Jusqu’au premier coup, suivi de nombreux autres. Dans son dossier figurent des certificats d’incapacité totale de travail (ITT), jusqu’à trente jours. Justine tente de retravailler après sa grossesse mais dans ce contexte, elle perd petit à petit contact avec le monde professionnel, et cache le mieux qu’elle peut à son entourage ce qui se passe. Elle dépose plusieurs mains courantes, pour alerter. Jusqu’au jour où, après d’énièmes violences, elle appelle une nouvelle fois la police. « Je suis tombée sur un policier très bien qui m’a donné le contact de la cellule consacrée aux victimes au commissariat de ma ville. »
Grâce à leur aide, plus d’un an et demi après les premiers coups, elle trouve le courage de déposer plainte. Quelques jours plus tard, elle saisit en référé le juge aux affaires familiales.
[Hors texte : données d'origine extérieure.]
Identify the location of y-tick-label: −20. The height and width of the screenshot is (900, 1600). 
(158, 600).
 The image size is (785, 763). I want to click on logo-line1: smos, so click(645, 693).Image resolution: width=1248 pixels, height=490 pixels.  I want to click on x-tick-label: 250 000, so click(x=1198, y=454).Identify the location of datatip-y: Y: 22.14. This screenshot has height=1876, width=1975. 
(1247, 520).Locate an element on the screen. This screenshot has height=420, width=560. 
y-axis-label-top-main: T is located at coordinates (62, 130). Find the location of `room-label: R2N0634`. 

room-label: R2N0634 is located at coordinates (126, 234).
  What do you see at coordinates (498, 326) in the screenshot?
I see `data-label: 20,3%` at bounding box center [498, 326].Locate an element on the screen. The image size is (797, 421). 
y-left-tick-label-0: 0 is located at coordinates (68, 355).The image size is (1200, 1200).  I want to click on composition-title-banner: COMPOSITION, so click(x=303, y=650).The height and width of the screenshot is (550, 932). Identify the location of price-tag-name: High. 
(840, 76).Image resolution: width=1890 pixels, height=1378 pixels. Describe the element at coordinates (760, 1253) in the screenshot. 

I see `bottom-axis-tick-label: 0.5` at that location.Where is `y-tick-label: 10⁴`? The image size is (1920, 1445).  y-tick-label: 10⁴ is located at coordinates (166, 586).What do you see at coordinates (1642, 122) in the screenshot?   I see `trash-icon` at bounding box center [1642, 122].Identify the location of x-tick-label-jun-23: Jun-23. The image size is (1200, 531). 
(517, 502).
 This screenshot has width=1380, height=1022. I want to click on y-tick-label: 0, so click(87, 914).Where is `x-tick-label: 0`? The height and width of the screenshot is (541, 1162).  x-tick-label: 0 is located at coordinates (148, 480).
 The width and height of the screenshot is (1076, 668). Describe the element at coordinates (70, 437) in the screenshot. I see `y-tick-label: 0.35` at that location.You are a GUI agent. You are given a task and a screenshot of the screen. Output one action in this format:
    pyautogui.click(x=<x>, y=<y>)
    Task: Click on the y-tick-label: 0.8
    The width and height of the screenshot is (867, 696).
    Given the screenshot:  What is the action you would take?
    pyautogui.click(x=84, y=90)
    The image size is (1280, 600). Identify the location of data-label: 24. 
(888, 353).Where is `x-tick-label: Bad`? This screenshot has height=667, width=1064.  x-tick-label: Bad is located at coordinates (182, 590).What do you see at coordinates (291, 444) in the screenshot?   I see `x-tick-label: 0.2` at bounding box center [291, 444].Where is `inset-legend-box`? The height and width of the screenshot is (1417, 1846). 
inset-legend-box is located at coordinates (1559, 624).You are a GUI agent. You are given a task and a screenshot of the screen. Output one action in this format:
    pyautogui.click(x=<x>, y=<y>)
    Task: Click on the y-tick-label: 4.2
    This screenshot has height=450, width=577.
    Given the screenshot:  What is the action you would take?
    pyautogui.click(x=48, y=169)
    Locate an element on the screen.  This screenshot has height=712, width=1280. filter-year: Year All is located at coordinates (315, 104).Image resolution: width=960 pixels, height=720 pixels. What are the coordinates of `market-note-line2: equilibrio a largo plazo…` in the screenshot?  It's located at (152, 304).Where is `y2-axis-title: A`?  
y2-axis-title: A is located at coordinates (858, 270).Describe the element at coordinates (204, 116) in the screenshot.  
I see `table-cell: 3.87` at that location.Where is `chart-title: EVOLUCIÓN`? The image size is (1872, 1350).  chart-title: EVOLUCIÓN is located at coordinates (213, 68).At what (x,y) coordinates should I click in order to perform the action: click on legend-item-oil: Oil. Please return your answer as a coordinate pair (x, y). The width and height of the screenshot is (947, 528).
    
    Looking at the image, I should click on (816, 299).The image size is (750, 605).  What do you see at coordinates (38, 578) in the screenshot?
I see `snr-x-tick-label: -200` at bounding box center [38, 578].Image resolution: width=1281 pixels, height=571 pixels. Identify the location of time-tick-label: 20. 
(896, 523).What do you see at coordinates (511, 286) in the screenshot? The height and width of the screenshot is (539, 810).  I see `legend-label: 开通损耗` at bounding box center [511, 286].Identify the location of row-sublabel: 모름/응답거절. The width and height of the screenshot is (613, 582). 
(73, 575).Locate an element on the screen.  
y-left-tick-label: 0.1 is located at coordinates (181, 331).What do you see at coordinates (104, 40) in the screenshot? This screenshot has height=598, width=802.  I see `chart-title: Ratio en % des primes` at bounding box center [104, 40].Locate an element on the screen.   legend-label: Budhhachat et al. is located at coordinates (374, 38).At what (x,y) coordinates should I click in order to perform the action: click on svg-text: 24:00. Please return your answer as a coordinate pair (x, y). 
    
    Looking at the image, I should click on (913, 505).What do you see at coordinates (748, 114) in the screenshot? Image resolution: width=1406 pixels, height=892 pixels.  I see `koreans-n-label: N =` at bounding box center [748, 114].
Son ex-compagnon quitte le domicile du jour au lendemain, emportant son jeu de clés et lui laissant de lourdes dettes, qui entraînent des difficultés à multiples rebonds dont elle n’est toujours pas sortie. « La réalité c’est qu’aujourd’hui, je suis seule, à l’exception du relais associatif qui me soutient, heureusement », dit Justine.
Une date d’audience est enfin prévue à la fin mars, après plusieurs renvois, pour statuer sur sa demande de pension alimentaire, le droit de visite et d’hébergement et l’autorité parentale, neuf mois après son dépôt de plainte, dont elle n’a par ailleurs aucune nouvelle. Ces délais judiciaires lui paraissent insensés au regard de sa situation.
« Je me bats pour mon enfant, parce que je veux vivre, m’en tirer et reprendre une vie normale », affirme-t-elle. Mais « s’il veut me tuer, le père de mon enfant n’a qu’à tourner la clé de la serrure. Je peux mourir demain ».